October 19, 2010
2  minute read

Proud to be a foodie?

If you are reading this then you are almost certainly interested in food and eating out but would you call yourself a foodie?

That’s the crux of a debate that has got readers of The Oregonian up in arms.

Lee Williams has written a piece in which he has a gentle dig at trendy, hipster cafes, restaurants and barista bars in Portland while bigging up the area’s less fashionable but dependable chain restaurants and homely diners.

As you might imagine, it has lit the touch paper on an argument whose ferocity would have been unthinkable a decade ago.

One the one hand are the ‘foodies’ who want to firebomb any restaurant that sells chickens that weren’t given a first name and private schooling before being sent to slaughter.

On the other hand, there are plenty of Portlanders eager to lambast ‘elitist’ restaurants and coffee shop assistants who can make a Mona Lisa in latte foam but can’t crack a smile to save themselves.
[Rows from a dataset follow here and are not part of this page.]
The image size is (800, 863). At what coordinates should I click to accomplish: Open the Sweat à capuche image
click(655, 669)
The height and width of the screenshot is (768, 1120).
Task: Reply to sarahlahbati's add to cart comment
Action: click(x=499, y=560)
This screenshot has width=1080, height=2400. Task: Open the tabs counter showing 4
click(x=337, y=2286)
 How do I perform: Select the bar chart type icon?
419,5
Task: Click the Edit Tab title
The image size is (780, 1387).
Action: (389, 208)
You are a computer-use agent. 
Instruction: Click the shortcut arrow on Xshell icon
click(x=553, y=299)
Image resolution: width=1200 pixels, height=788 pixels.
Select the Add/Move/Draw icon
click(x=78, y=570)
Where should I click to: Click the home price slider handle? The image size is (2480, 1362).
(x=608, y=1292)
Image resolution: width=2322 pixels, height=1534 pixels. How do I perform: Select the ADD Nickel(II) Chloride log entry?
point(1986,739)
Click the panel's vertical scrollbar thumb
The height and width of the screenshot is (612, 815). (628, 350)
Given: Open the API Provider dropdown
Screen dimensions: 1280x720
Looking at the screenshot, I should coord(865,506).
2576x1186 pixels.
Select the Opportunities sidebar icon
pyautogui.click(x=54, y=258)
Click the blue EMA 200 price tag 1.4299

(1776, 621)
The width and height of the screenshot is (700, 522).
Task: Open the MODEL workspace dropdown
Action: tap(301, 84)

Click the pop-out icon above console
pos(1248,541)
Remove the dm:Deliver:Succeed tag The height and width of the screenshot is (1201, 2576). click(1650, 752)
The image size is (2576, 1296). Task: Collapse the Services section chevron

Interestingly, the actual article is fairly mild in tone and points out more than a handful of similarities between some of the food sold by the fashionable places and that sold by the less celebrated restaurants.

As ever, the comments are less even-handed.

Mr Williams has also written a sidebar titled You might be a foodie if. . .

Not all of the suggestions work but I did like ‘You might be a foodie if your dog’s food dish is a charcuterie board’.

What do you think? Do decent, dependable restaurants get overlooked by the latest, flash bang joints that have a decent PR company and a big design budget or are the hip places popular because they have the right approach?

Which restaurants do you think get overlooked?